In rare cases, patients find it difficult to breathe during scans that involves the introduction of contrast medium into the veins. This may be followed by swelling of the face and the hands. This is a serious allergic reaction and indicates the body's intolerance towards the contrast medium.

Flushing is the body's response to the contrast that is injected intravenously. This is one of the minor MRI risks in which the redness is confined to a specific area.

An allergic reaction to the contrast medium in the form of hives, may also develop. Hives is a skin problem that causes development of small itchy red bumps. This type of skin rash due to the contrast medium is localized and seen in the area where the contrast is administered intravenously.
Blood Clots

Along with minor skin rash, development of blood clots is one of the uncommon MRI side effects. In this case, the MRI contrast may irritate the blood vessels, which may lead to the formation of blood clots.
Nephrogenic Systemic Fibrosis

Exposure to gadolinium can trigger a harmful reaction and cause nephrogenic systemic fibrosis (NSF). This is rare side effect and occurs only in people having kidney problems. When the kidneys are not working properly, administering gadolinium can cause an adverse reaction in the form of nephrogenic systemic fibrosis. In this condition, the skin texture changes and the uppermost layer (epidermis) turns hard and thick, showing fibrosis. Eyes, joints and other internal organs are also affected by fibrosis.
MRI Scan and Pregnancy
Although studies have been carried out, results are not convincing enough to establish the safety of MRI scan during pregnancy. The impact of MRI scan on the developing baby lacks conclusive research. It is not known whether MRI can harm the unborn baby. Until confirmatory research doesn't prove the effects of MRI scanning on a fetus, it is advised not to undergo MRI in the first 12 weeks of pregnancy. In general, unless it is absolutely necessary, doctors do not recommend MRI scan in pregnant women.
MRI Scan Risks
Patients fitted with a pacemaker in their chest should avoid an MRI scan. The magnetic field emanating from the machine may interfere with the working of the pacemaker. Simply put, pacemaker may no longer function correctly after coming in contact with the MRI magnetic field. The pacemaker is primarily implanted to regulate heart rate and so its malfunction can lead to irregular heart beats, palpitations, dizziness and even breathing problems. However, recent research suggests that even people with implanted pacemaker can safely undergo an MRI scan, provided the radiologist conducting the test adheres to certain precautionary measures. MRI conditional pacemakers have also been developed that work efficiently despite placed in a MRI environment.

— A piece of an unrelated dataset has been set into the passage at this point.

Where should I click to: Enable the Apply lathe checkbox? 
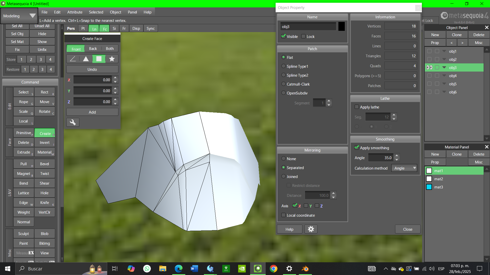tap(357, 107)
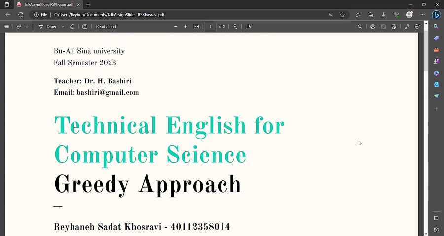Screen dimensions: 444x236
Task: Rotate the PDF page
Action: click(235, 27)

The magnetic fields generated during the procedure can also cause implanted hearing aids to malfunction. Surgically implanted hearing devices like cochlear implants are prone to damage after exposure to MRI magnetic fields. Such devices overheating in the presence of an MRI environment is yet another cause of concern that cannot be overlooked.

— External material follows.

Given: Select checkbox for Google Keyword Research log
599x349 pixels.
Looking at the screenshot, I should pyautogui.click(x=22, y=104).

In general, implanted devices are usually constructed from metal and as magnets attract metals, there is a high probability that the MRI magnetic field may exert a pulling force, causing the devices to displace from their implanted position.

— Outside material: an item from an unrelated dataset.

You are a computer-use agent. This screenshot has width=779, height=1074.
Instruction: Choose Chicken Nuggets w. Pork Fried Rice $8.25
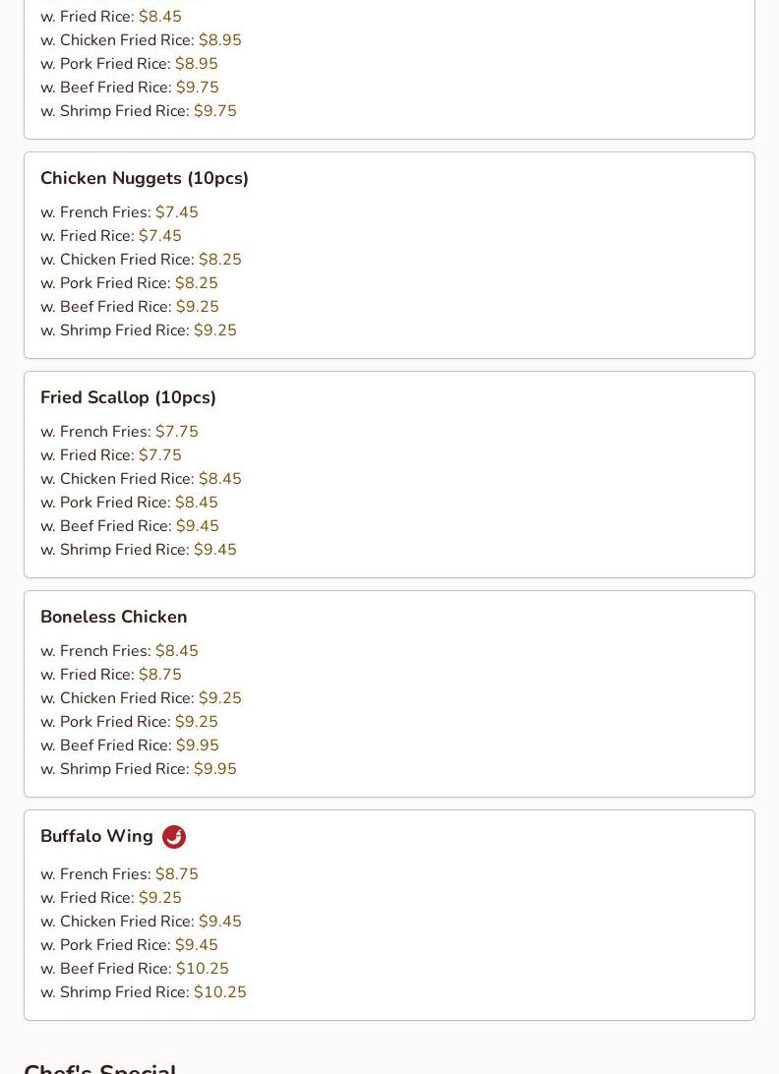(x=129, y=283)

Usually, most of the side effects that occur after undergoing an MRI procedure do not need any trip to a doctor. However, MRI dangers like nephrogenic systematic fibrosis will certainly require immediate medical assistance. To be on the safer side, before an MRI test, one should talk to a doctor and make him aware of health issues, if any.
Disclaimer: The information provided in this article is solely for educating the reader. It is not intended to be a substitute for the advice of a medical expert.